O MP (Ministério Público) acionou a Justiça para que o Estado volte a oferecer refeições gratuitas para as pessoas em situação de rua nas unidades do Bom Prato. O programa de gratuidade – que facilita o acesso ao alimento durante a pandemia da Covid-19 – foi anunciado no fim de maio pelo governador João Doria (PSDB) e terminou dia 30 de setembro. A Justiça deu prazo até segunda-feira para o Estado explicar a decisão.

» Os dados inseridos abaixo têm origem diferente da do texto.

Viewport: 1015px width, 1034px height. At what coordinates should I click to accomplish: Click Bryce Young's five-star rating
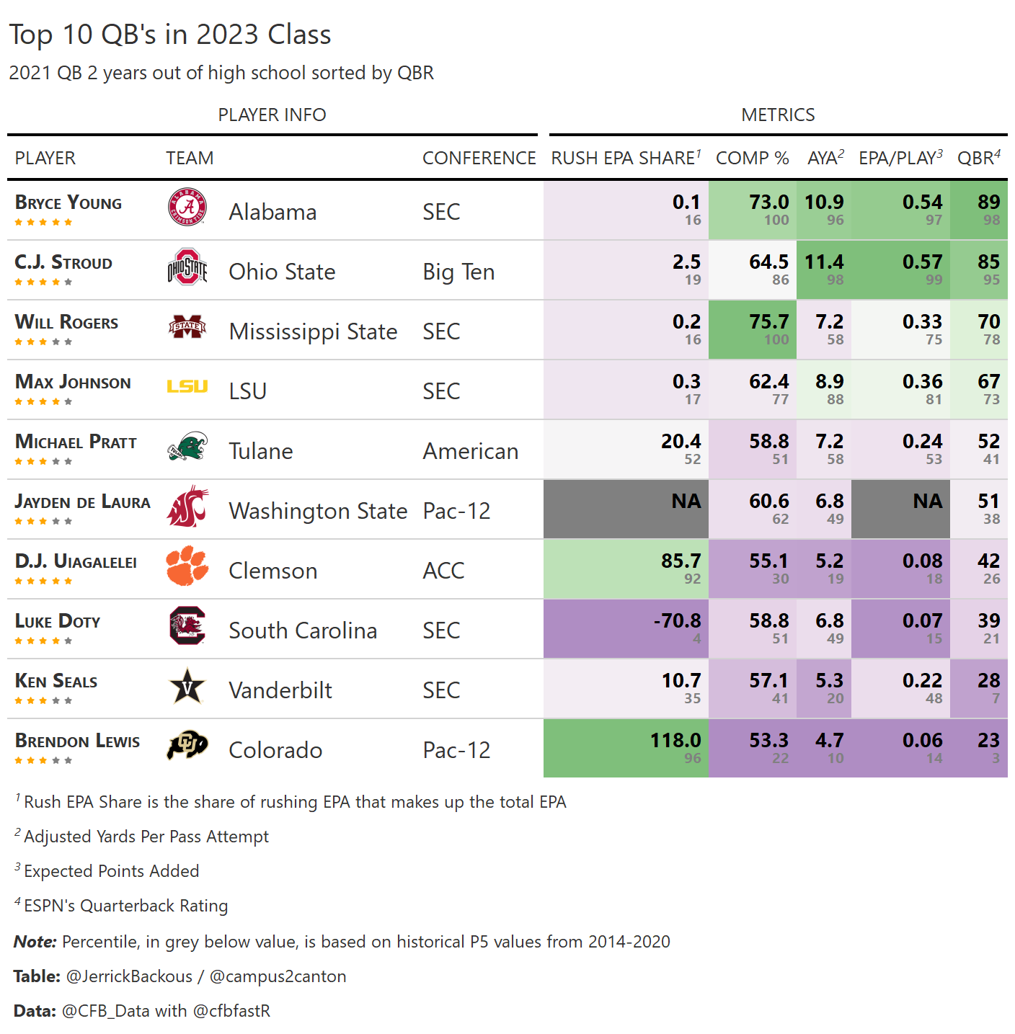point(43,223)
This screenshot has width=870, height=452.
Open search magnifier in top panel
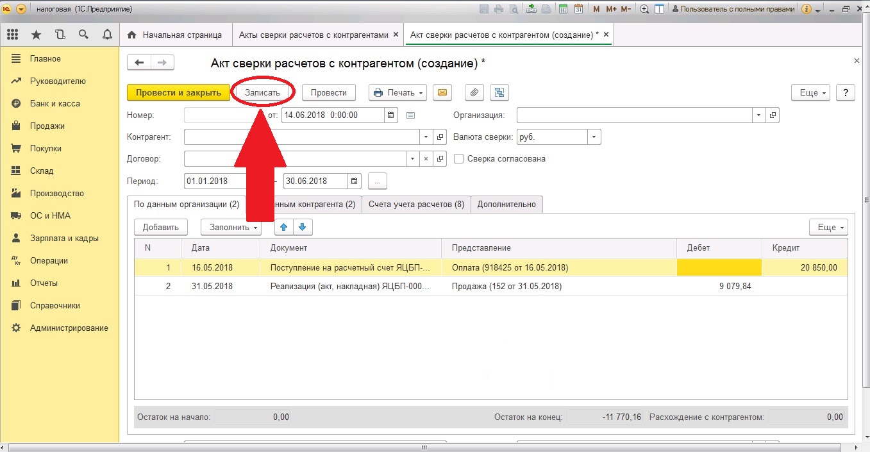[x=83, y=35]
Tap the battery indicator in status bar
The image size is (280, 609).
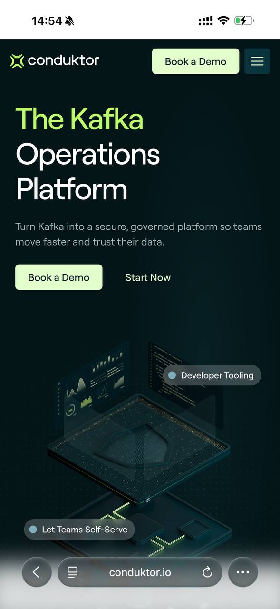click(244, 20)
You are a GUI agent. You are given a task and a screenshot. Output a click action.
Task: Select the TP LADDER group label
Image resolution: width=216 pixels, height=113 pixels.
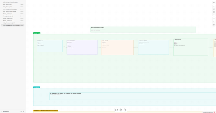36,87
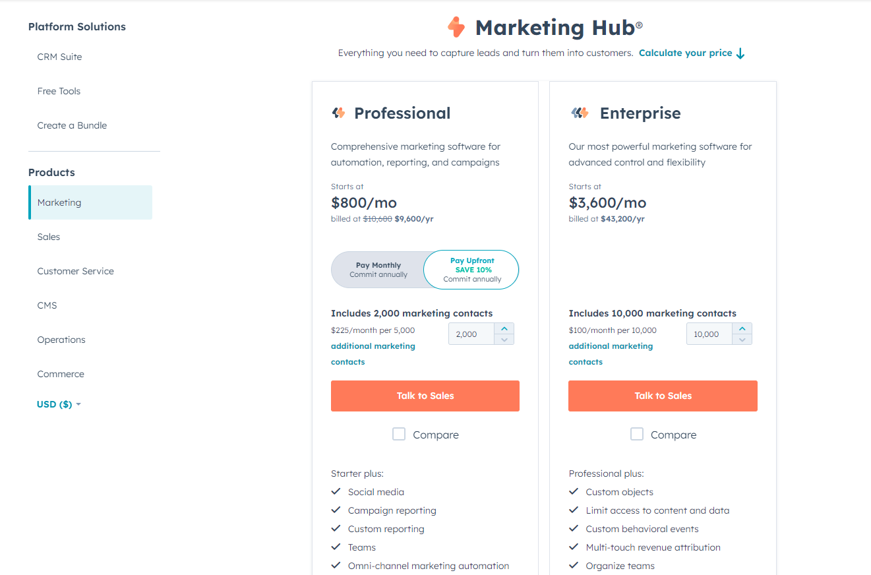
Task: Increase Enterprise marketing contacts with up arrow
Action: [x=742, y=328]
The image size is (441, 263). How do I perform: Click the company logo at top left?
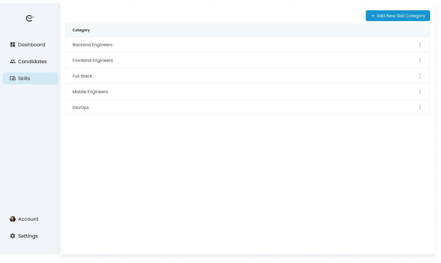[29, 19]
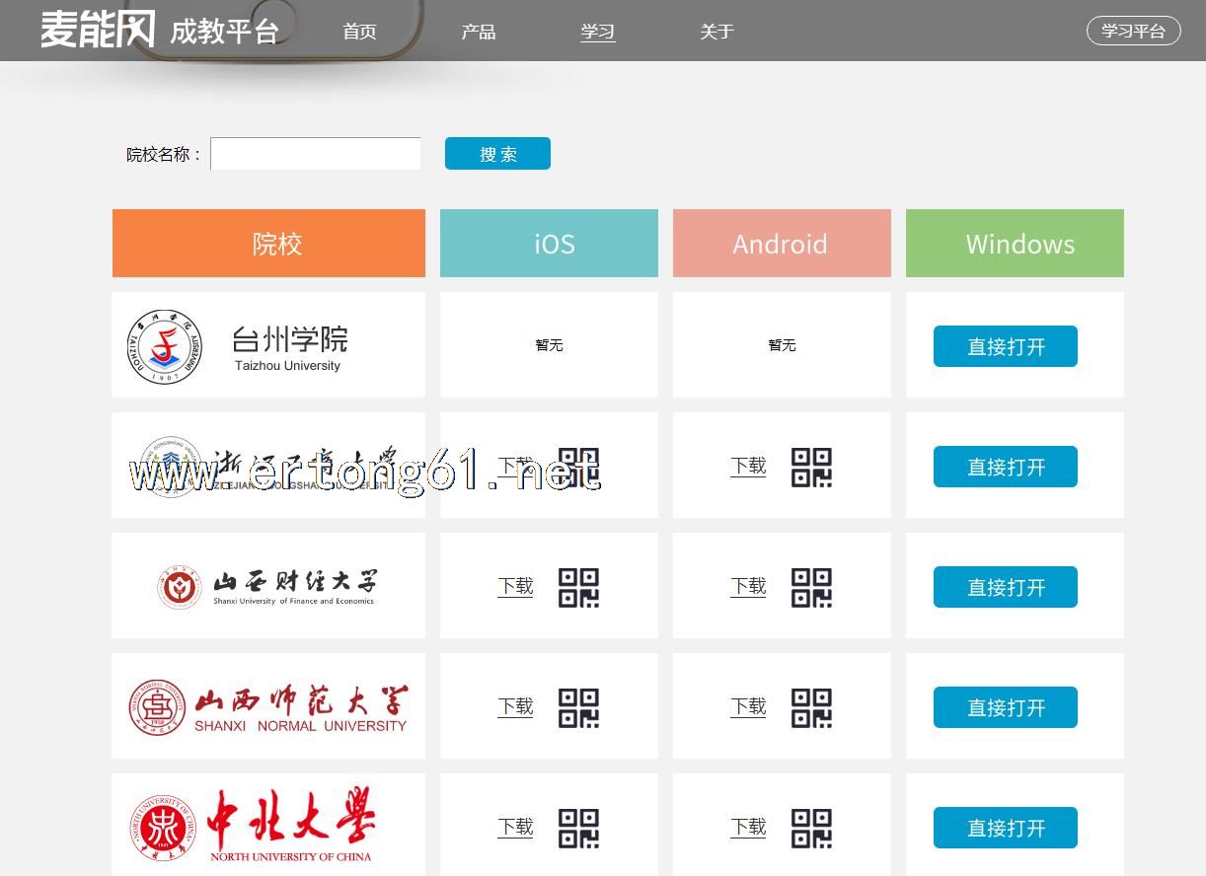1206x876 pixels.
Task: Click the 麦能网 logo in the header
Action: pyautogui.click(x=98, y=30)
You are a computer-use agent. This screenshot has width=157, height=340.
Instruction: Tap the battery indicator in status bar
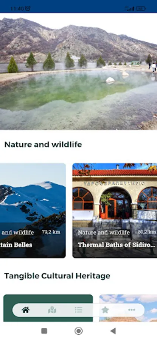(x=141, y=9)
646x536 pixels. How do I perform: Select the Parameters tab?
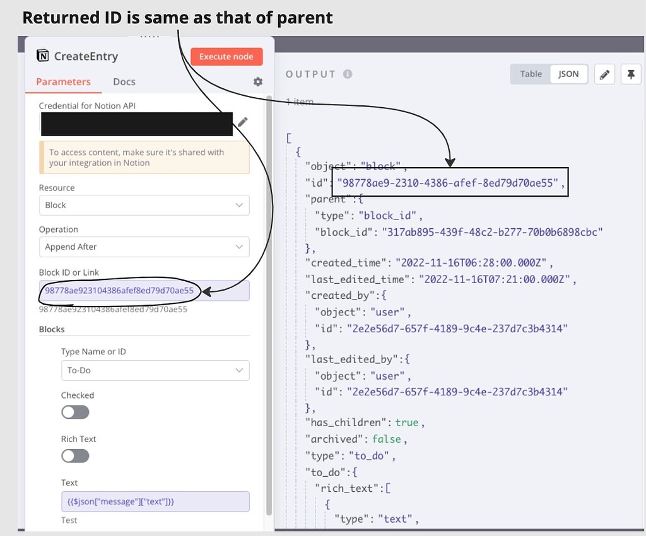point(63,81)
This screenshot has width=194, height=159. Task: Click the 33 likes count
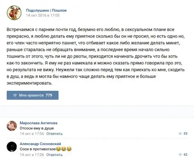coord(185,133)
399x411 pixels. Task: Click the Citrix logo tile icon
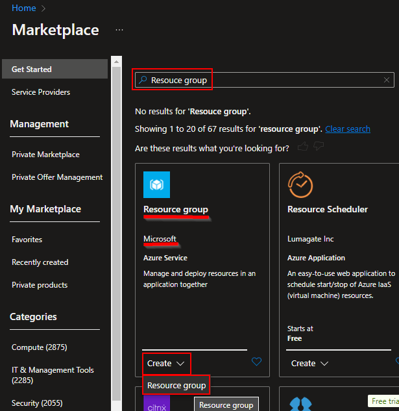(x=156, y=403)
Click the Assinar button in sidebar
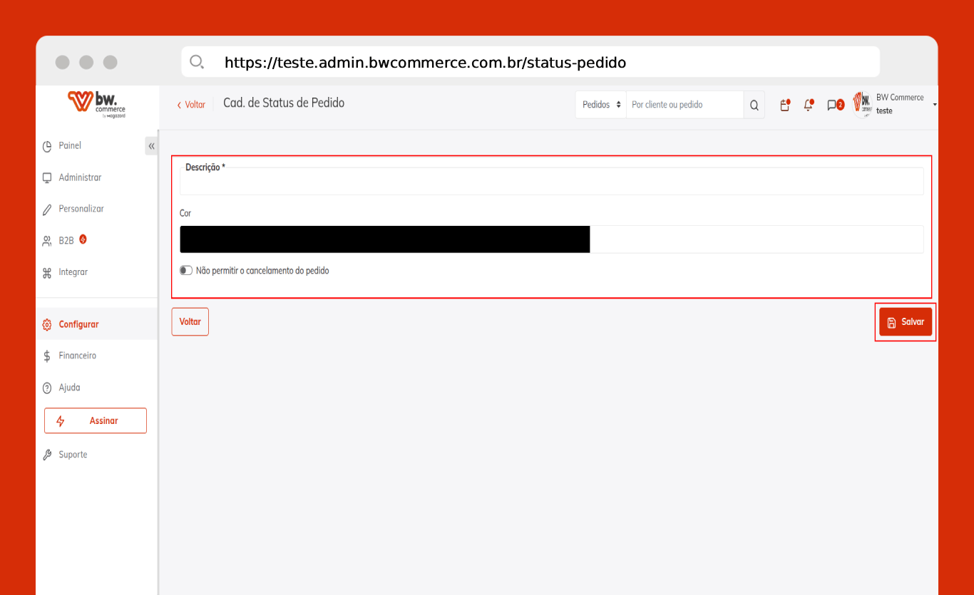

No Grande ABC, Santo André aderiu ao programa e desde julho cerca de 100 usuários foram beneficiados, com 3.400 refeições servidas gratuitamente no período. Em São Bernardo, a Prefeitura informou que não houve procura significativa da população em situação de rua pelo benefício, já que boa parte deste público é atendida pelos albergues municipais e realiza três refeições diárias nestes locais, que atendem cerca de 200 pessoas.
Segundo nota divulgada pelo MP, o benefício foi encerrado “sem maiores explicações”, mesmo com a alta demanda. Segundo a ação, “a implementação da gratuidade do Programa Bom Prato representou, sem dúvida alguma, importante política de segurança alimentar no Estado de São Paulo, contemplando parte expressiva das pessoas em situação de rua, exatamente aquelas não acolhidas pelos serviços socioassistenciais municipais disponíveis, e que, em face da pandemia, se virem absolutamente impossibilitadas de obter valores para custear sua alimentação”.
A Secretaria de Desenvolvimento Social do Estado informou que foi, de fato, notificada da ação e está prestando os esclarecimentos necessários quanto ao atendimento gratuito nos restaurantes do Bom Prato. De acordo com a pasta, mais de 480,2 mil refeições gratuitas foram distribuídas em todo Estado.